If the teacher-to-be you are seeing are taking three *real* college level math courses (and if the Math majors are taking these classes, then I'm guessing that these are Calculus or harder), then more power to them. That's a real minor, and one I'd be glad to see teachers have.

-Mark Roulo

momof4 said...

At my flagship state university, no el ed kids took any classes with math or physical science majors or minors, whether in ed school or A&S; their math classes might be in the math dept, but it was only for el ed kids. Even secondary-ed majors and minors generally took different classes from the A&S kids, or were assigned different sections of the same classes (makes me question whether they were really the same), at least above freshman level. Classes for the A&S majors and minors (also engineers) tended to be so labelled. This was also true of the sciences.

ChemProf said...

In California, "Liberal Studies" is basically Elementary Education. At a lot of Cal States (I'm most familiar with CSU East Bay and CSU Stanislaus), they don't pretend anything else.

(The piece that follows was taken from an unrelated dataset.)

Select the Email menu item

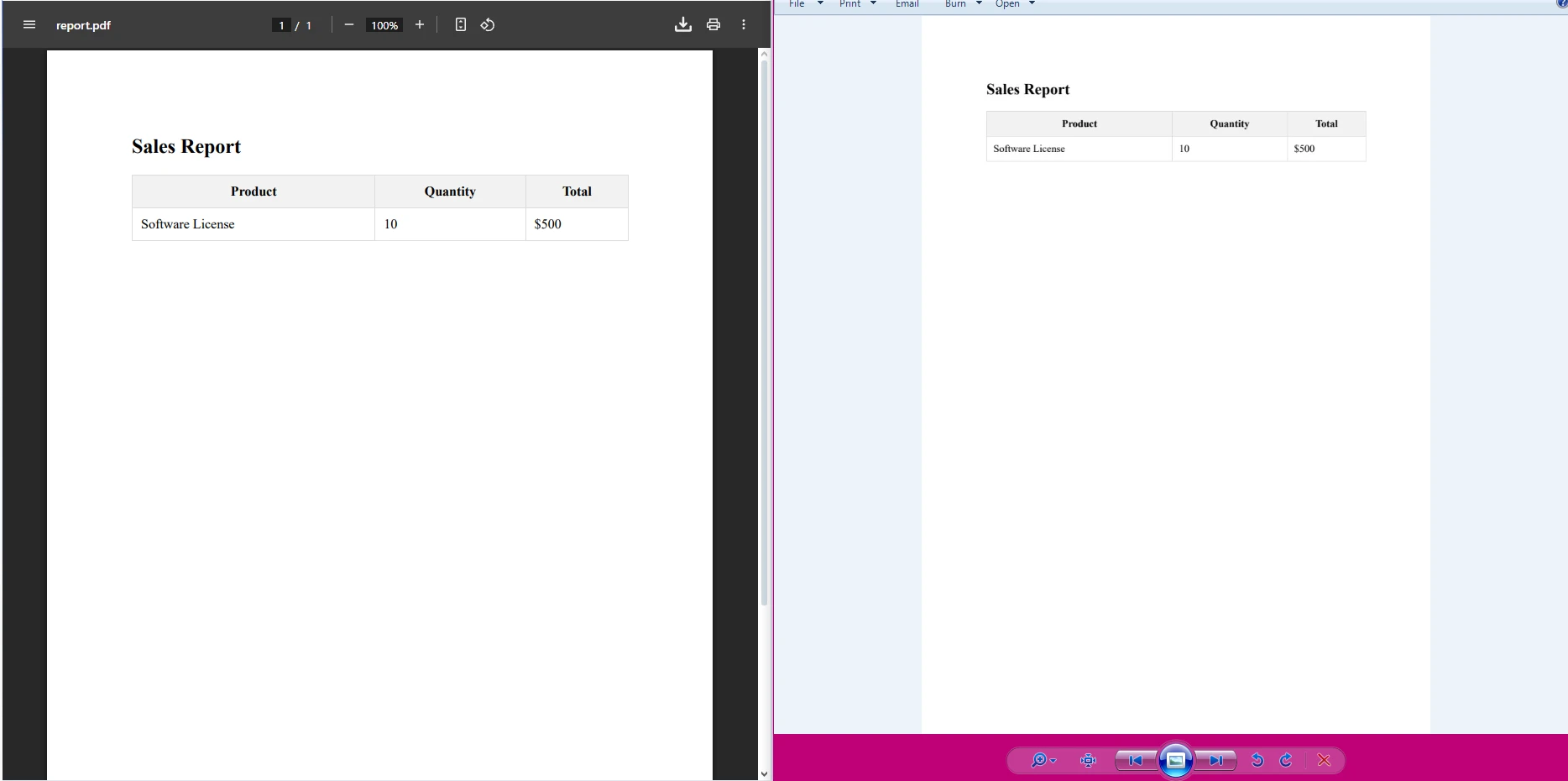pyautogui.click(x=906, y=3)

Liberal Studies typically does require a concentration, which can be math, but if you choose another concentration, the major itself requires only one math OR science course. At CSUS, the "normal" math minor is Calc I, Calc II, and four upper division courses, while the Liberal Studies concentration is Calc I, Calc II, a pre-education course ("Insights from Mathematics") and three upper division courses, one of which can be aimed at teachers. So, it isn't too different for those who make that choice, and they would be very well prepared. But, I don't think it is 1 in 8 in their program!

Anonymous said...

"Liberal Studies typically does require a concentration, which can be math, but if you choose another concentration, the major itself requires only one math OR science course."

My wife went to CSU Hayward (as it was known at the time). I'm pretty sure that the math course she took was MATH 2011. The course catalog description is, "Structure of number systems, place value, whole numbers, integers, fractions, decimals, real numbers. Standard and nonstandard algorithms, mental computation. Algebra as generalized arithmetic. Divisibility, prime and composite numbers, GCF, LCM. Ratio, proportion, percents."

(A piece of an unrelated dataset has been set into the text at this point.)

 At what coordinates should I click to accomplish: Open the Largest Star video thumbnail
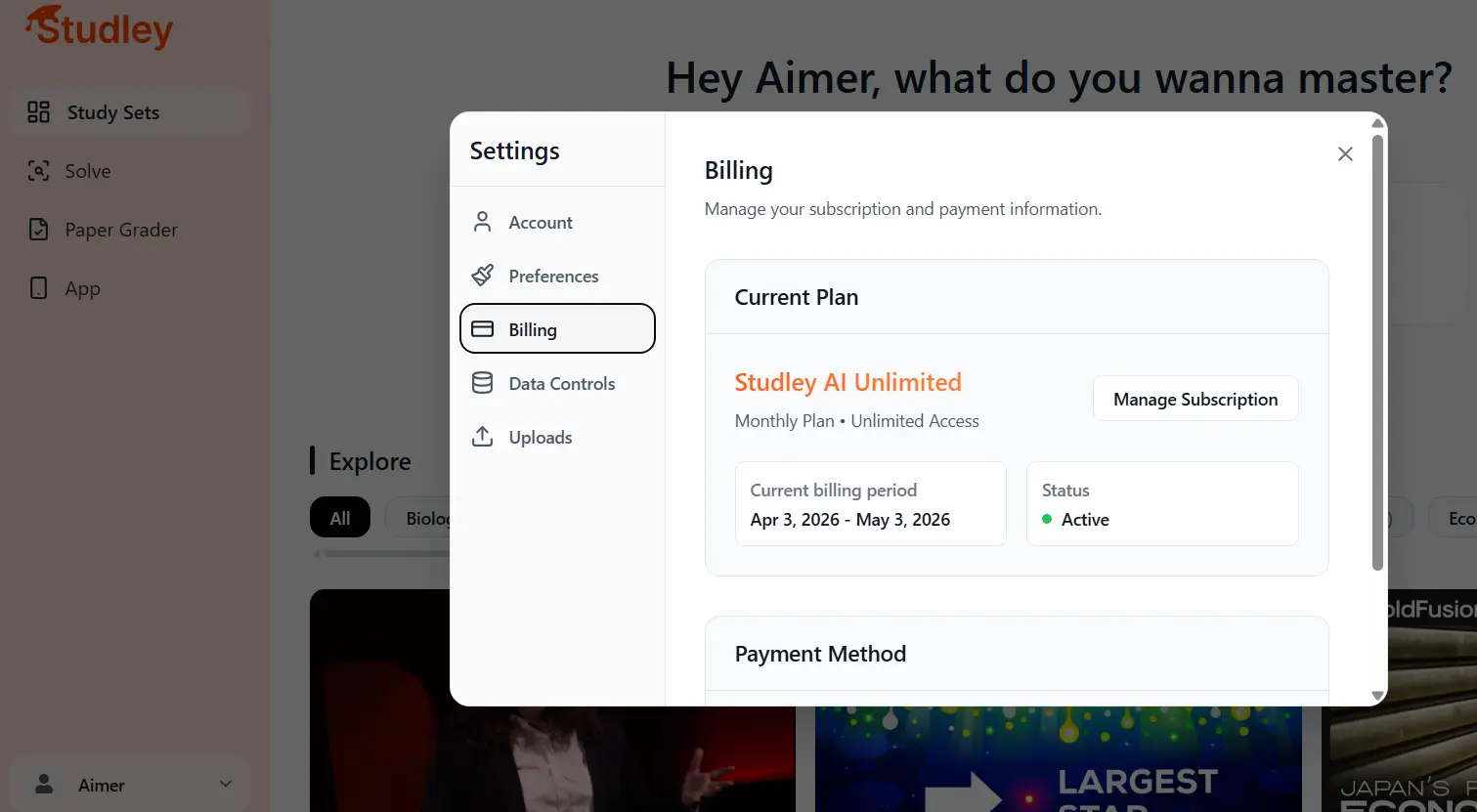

If I read the requirements for the degree, they now require more than one math course in the teacher-prep track. My read is that they require four classes, which get up through algebra with a bit of informal geometry. I'd say that these courses are probably equivalent to what was through HS 10th grade when I was in HS.

An improvement over one 6-8th grade math course ... I wonder if one can challenge out of many of these classes?

-Mark Roulo

Lsquared said...

Here in my little corner of Wisconsin (neither Madison, nor Milwaukee), the elementary ed students take 2 math courses in "Math for Elementary Ed" so these are courses only for El. Ed. (teacher knowledge for grades 1-6 with a few nods toward math for K and 7-8). Everyone must have a minor, however, and the ones who are math minors take some real math classes (calc 1 and above) with math majors. Like I said, we get maybe 1/10-1/8 of the el ed majors as math minors, I think.

Milwaukee, by the way, has an even more structured El Ed programs, with only 4 choices for minors, so they have significantly more math minors...I think they take more classes that are custom designed for them, however.

There are no special sections of courses for secondary ed students--they take the same courses as the A&S students. One of the quirkier things that happens is that because the A&S major is less restrictive than the Ed major, students who can't make the GPA minimum for student teaching, often end up graduating with an A&S math major instead of an Ed major. It's not perfect (really it's not), but it improves the quality of secondary teachers we graduate.